» Aim of the exercise: Below are some records; return each one exactly as written.

*** Available data Section Begins ***

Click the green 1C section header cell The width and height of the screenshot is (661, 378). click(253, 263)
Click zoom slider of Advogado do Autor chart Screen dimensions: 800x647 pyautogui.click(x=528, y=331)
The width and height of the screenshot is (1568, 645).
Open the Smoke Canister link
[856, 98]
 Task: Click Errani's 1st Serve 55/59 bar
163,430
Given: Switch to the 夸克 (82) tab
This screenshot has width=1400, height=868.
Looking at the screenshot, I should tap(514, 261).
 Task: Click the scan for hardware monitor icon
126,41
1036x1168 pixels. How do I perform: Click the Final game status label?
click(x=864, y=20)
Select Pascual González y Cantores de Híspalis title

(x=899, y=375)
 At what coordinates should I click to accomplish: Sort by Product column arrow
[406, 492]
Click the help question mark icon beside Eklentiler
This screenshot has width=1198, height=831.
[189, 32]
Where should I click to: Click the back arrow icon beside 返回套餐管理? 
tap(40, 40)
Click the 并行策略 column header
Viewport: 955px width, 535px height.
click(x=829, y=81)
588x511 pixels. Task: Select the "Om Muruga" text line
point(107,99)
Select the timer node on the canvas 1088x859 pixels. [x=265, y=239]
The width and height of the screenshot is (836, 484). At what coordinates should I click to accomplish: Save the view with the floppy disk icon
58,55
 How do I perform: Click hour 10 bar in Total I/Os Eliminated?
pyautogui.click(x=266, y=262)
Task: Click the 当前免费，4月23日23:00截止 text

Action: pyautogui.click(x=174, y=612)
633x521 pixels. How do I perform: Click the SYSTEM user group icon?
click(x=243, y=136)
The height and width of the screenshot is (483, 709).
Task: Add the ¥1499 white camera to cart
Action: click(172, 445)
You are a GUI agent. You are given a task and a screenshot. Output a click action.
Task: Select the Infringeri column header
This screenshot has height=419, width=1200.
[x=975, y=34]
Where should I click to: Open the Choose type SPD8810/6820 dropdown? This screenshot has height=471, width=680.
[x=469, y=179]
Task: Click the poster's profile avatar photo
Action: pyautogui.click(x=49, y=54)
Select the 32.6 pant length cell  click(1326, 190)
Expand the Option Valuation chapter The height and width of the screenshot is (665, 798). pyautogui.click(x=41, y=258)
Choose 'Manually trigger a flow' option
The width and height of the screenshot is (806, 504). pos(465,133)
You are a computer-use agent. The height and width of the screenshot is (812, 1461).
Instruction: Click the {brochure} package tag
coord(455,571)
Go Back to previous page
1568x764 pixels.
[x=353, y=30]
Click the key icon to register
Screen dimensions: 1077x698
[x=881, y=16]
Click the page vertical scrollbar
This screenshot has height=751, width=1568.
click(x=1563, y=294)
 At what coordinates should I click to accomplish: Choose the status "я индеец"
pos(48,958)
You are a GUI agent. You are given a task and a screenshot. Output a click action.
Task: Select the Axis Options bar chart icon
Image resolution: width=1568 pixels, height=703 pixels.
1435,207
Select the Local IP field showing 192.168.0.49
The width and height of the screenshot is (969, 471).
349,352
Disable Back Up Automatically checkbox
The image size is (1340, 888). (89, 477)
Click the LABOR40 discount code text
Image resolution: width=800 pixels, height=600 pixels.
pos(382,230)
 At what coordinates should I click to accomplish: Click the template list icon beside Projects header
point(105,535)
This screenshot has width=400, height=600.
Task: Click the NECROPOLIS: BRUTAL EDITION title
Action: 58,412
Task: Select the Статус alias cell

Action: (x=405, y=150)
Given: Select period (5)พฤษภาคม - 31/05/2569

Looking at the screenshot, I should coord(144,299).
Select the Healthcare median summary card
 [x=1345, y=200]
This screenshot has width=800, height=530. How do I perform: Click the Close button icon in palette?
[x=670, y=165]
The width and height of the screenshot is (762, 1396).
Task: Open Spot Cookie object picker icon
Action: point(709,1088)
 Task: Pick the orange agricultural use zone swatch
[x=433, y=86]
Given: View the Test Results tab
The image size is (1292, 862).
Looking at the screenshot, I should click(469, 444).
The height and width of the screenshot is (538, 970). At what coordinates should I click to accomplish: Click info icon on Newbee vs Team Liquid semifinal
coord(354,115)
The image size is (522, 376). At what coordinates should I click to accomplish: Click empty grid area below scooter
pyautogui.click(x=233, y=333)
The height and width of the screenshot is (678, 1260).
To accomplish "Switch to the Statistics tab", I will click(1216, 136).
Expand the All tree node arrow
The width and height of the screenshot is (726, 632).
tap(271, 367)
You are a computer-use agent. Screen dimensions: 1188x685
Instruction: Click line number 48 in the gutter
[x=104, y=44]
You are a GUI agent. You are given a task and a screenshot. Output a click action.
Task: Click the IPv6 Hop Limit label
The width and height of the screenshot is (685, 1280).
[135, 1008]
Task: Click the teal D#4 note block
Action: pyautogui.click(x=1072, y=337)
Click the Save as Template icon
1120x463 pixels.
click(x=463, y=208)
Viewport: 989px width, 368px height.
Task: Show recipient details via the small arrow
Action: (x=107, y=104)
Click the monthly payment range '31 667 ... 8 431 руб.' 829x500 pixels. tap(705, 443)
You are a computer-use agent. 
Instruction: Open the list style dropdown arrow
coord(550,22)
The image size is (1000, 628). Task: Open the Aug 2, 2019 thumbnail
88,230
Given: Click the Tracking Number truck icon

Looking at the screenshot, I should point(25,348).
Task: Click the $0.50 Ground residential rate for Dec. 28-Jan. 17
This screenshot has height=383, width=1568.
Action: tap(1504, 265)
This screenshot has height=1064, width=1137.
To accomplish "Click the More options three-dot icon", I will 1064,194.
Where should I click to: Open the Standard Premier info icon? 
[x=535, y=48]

*** Available data Section Ends ***

» Reply:
Click the green 1C section header cell The width and height of the screenshot is (661, 378). click(253, 263)
Click zoom slider of Advogado do Autor chart Screen dimensions: 800x647 pyautogui.click(x=528, y=331)
The width and height of the screenshot is (1568, 645).
Open the Smoke Canister link
[856, 98]
 Task: Click Errani's 1st Serve 55/59 bar
163,430
Given: Switch to the 夸克 (82) tab
This screenshot has width=1400, height=868.
Looking at the screenshot, I should tap(514, 261).
 Task: Click the scan for hardware monitor icon
126,41
1036x1168 pixels. How do I perform: Click the Final game status label?
click(x=864, y=20)
Select Pascual González y Cantores de Híspalis title

(x=899, y=375)
 At what coordinates should I click to accomplish: Sort by Product column arrow
[406, 492]
Click the help question mark icon beside Eklentiler
This screenshot has width=1198, height=831.
[189, 32]
Where should I click to: Click the back arrow icon beside 返回套餐管理? 
tap(40, 40)
Click the 并行策略 column header
Viewport: 955px width, 535px height.
click(x=829, y=81)
588x511 pixels. Task: Select the "Om Muruga" text line
point(107,99)
Select the timer node on the canvas 1088x859 pixels. [x=265, y=239]
The width and height of the screenshot is (836, 484). At what coordinates should I click to accomplish: Save the view with the floppy disk icon
58,55
 How do I perform: Click hour 10 bar in Total I/Os Eliminated?
pyautogui.click(x=266, y=262)
Task: Click the 当前免费，4月23日23:00截止 text

Action: pyautogui.click(x=174, y=612)
633x521 pixels. How do I perform: Click the SYSTEM user group icon?
click(x=243, y=136)
The height and width of the screenshot is (483, 709).
Task: Add the ¥1499 white camera to cart
Action: click(172, 445)
You are a GUI agent. You are given a task and a screenshot. Output a click action.
Task: Select the Infringeri column header
This screenshot has height=419, width=1200.
[x=975, y=34]
Where should I click to: Open the Choose type SPD8810/6820 dropdown? This screenshot has height=471, width=680.
[x=469, y=179]
Task: Click the poster's profile avatar photo
Action: pyautogui.click(x=49, y=54)
Select the 32.6 pant length cell  click(1326, 190)
Expand the Option Valuation chapter The height and width of the screenshot is (665, 798). pyautogui.click(x=41, y=258)
Choose 'Manually trigger a flow' option
The width and height of the screenshot is (806, 504). pos(465,133)
You are a computer-use agent. The height and width of the screenshot is (812, 1461).
Instruction: Click the {brochure} package tag
coord(455,571)
Go Back to previous page
1568x764 pixels.
[x=353, y=30]
Click the key icon to register
Screen dimensions: 1077x698
[x=881, y=16]
Click the page vertical scrollbar
This screenshot has height=751, width=1568.
click(x=1563, y=294)
 At what coordinates should I click to accomplish: Choose the status "я индеец"
pos(48,958)
You are a GUI agent. You are given a task and a screenshot. Output a click action.
Task: Select the Axis Options bar chart icon
Image resolution: width=1568 pixels, height=703 pixels.
1435,207
Select the Local IP field showing 192.168.0.49
The width and height of the screenshot is (969, 471).
349,352
Disable Back Up Automatically checkbox
The image size is (1340, 888). (89, 477)
Click the LABOR40 discount code text
Image resolution: width=800 pixels, height=600 pixels.
pos(382,230)
 At what coordinates should I click to accomplish: Click the template list icon beside Projects header
point(105,535)
This screenshot has width=400, height=600.
Task: Click the NECROPOLIS: BRUTAL EDITION title
Action: 58,412
Task: Select the Статус alias cell

Action: (x=405, y=150)
Given: Select period (5)พฤษภาคม - 31/05/2569

Looking at the screenshot, I should coord(144,299).
Select the Healthcare median summary card
 [x=1345, y=200]
This screenshot has width=800, height=530. How do I perform: Click the Close button icon in palette?
[x=670, y=165]
The width and height of the screenshot is (762, 1396).
Task: Open Spot Cookie object picker icon
Action: point(709,1088)
 Task: Pick the orange agricultural use zone swatch
[x=433, y=86]
Given: View the Test Results tab
The image size is (1292, 862).
Looking at the screenshot, I should click(469, 444).
The height and width of the screenshot is (538, 970). At what coordinates should I click to accomplish: Click info icon on Newbee vs Team Liquid semifinal
coord(354,115)
The image size is (522, 376). At what coordinates should I click to accomplish: Click empty grid area below scooter
pyautogui.click(x=233, y=333)
The height and width of the screenshot is (678, 1260).
To accomplish "Switch to the Statistics tab", I will click(1216, 136).
Expand the All tree node arrow
The width and height of the screenshot is (726, 632).
tap(271, 367)
You are a computer-use agent. Screen dimensions: 1188x685
Instruction: Click line number 48 in the gutter
[x=104, y=44]
You are a GUI agent. You are given a task and a screenshot. Output a click action.
Task: Click the IPv6 Hop Limit label
The width and height of the screenshot is (685, 1280).
[135, 1008]
Task: Click the teal D#4 note block
Action: pyautogui.click(x=1072, y=337)
Click the Save as Template icon
1120x463 pixels.
click(x=463, y=208)
Viewport: 989px width, 368px height.
Task: Show recipient details via the small arrow
Action: (x=107, y=104)
Click the monthly payment range '31 667 ... 8 431 руб.' 829x500 pixels. tap(705, 443)
You are a computer-use agent. 
Instruction: Open the list style dropdown arrow
coord(550,22)
The image size is (1000, 628). Task: Open the Aug 2, 2019 thumbnail
88,230
Given: Click the Tracking Number truck icon

Looking at the screenshot, I should point(25,348).
Task: Click the $0.50 Ground residential rate for Dec. 28-Jan. 17
This screenshot has height=383, width=1568.
Action: tap(1504, 265)
This screenshot has height=1064, width=1137.
To accomplish "Click the More options three-dot icon", I will 1064,194.
Where should I click to: Open the Standard Premier info icon? 
[x=535, y=48]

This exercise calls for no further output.